═════ Texto apresentado

E quem avalia os avaliadores?
É preciso criar uma comissão independente, reconhecida pela comunidade científica, que avalie as reclamações efectuadas, caso os seus argumentos sejam indevidamente rejeitados na audiência prévia.
Quase despercebida, valerá a pena voltar a incidir nesta questão: estarão os processos de avaliação da FCT piores do que há dez anos? Todos os indicadores disponíveis parecem indicar que não. Então, por que tanto se queixa a comunidade científica nacional, que até então, não realizava grandes manifestações públicas?
Vamos por partes: a Associação Nacional dos Investigadores em Ciência e Tecnologia (ANICT) defende que os processos de avaliação são fundamentais em sistemas onde se pretende reforçar o empenho, a eficiência e a qualidade no trabalho. Para um processo de avaliação correr o melhor possível, é necessário um correcto planeamento prévio e uma execução transparente. Como já afirmamos publicamente por diversas vezes, a execução da avaliação quer de bolsas, quer de contratos, quer agora dos centros, não tem seguido os melhores padrões de transparência. Mas será isso razão suficiente para se pedir o cancelamento dos processos avaliativos? Aparentemente, existem diversos sectores da comunidade científica que assim o defendem. Em todas estas circunstâncias, a actual direcção da ANICT optou por tomar uma posição mais moderada, defendendo não o cancelamento, mas (1) o apuramento de responsabilidades, (2) a resolução dos casos críticos onde se detectaram falhas graves da avaliação e (3) a apresentação de sugestões para melhorias futuras.

══════════
═════ Bloco de dados

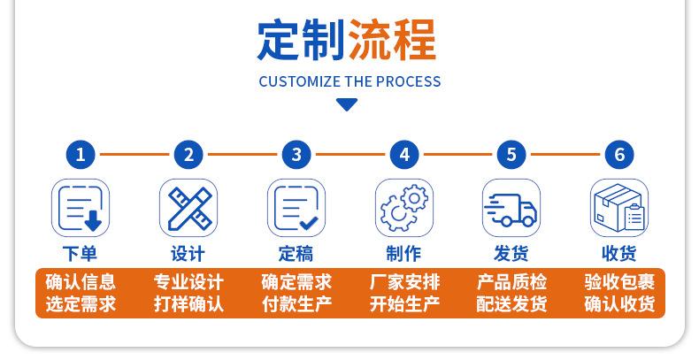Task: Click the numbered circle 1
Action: (81, 155)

══════════

Tarefa do exercício: Copie sem alterações o trecho do texto sobre a avaliação da FCT que começa em "E quem avalia" e segue até "na audiência prévia.". Baseie-se exclusivamente no texto apresentado.

Resposta do exercício:
E quem avalia os avaliadores?
É preciso criar uma comissão independente, reconhecida pela comunidade científica, que avalie as reclamações efectuadas, caso os seus argumentos sejam indevidamente rejeitados na audiência prévia.